:: PROBLEM ::
What is needed is an exact copy of the entries below, with the pictures left out.

:: INPUT MATERIAL ::
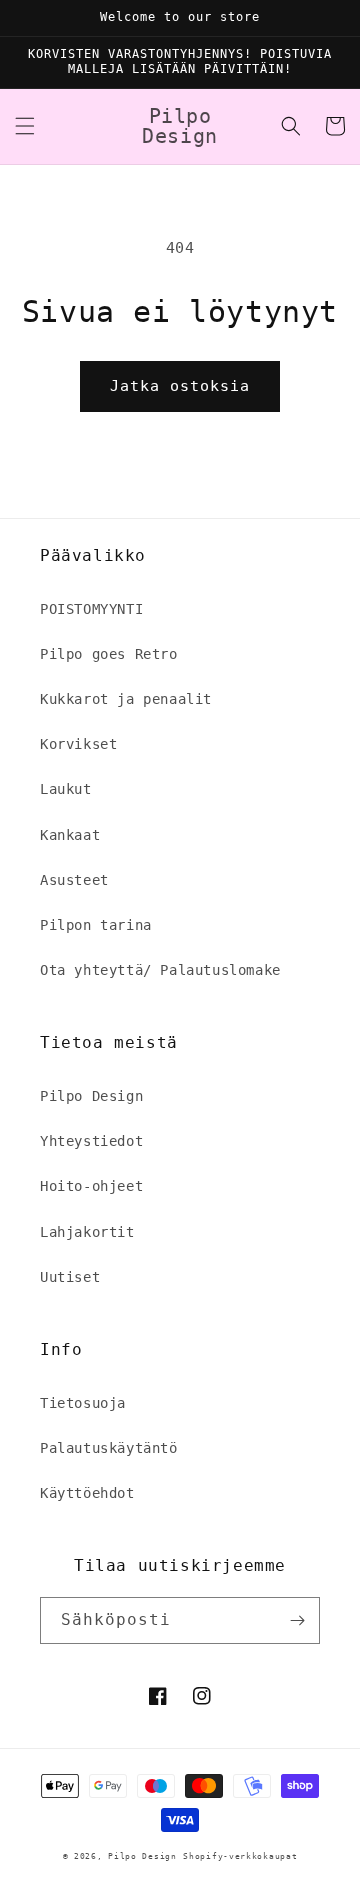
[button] (25, 126)
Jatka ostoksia (180, 386)
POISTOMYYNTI (91, 609)
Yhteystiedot (91, 1141)
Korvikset (78, 744)
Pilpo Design (91, 1096)
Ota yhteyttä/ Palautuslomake (160, 970)
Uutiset (70, 1277)
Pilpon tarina (96, 925)
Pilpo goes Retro (109, 654)
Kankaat (70, 835)
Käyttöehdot (87, 1493)
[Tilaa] (297, 1620)
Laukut (66, 789)
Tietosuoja (83, 1403)
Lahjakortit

:: OUTPUT OF THE EXERCISE ::
[button] (25, 126)
Jatka ostoksia (180, 386)
POISTOMYYNTI (91, 609)
Yhteystiedot (91, 1141)
Korvikset (78, 744)
Pilpo Design (91, 1096)
Ota yhteyttä/ Palautuslomake (160, 970)
Uutiset (70, 1277)
Pilpon tarina (96, 925)
Pilpo goes Retro (109, 654)
Kankaat (70, 835)
Käyttöehdot (87, 1493)
[Tilaa] (297, 1620)
Laukut (66, 789)
Tietosuoja (83, 1403)
Lahjakortit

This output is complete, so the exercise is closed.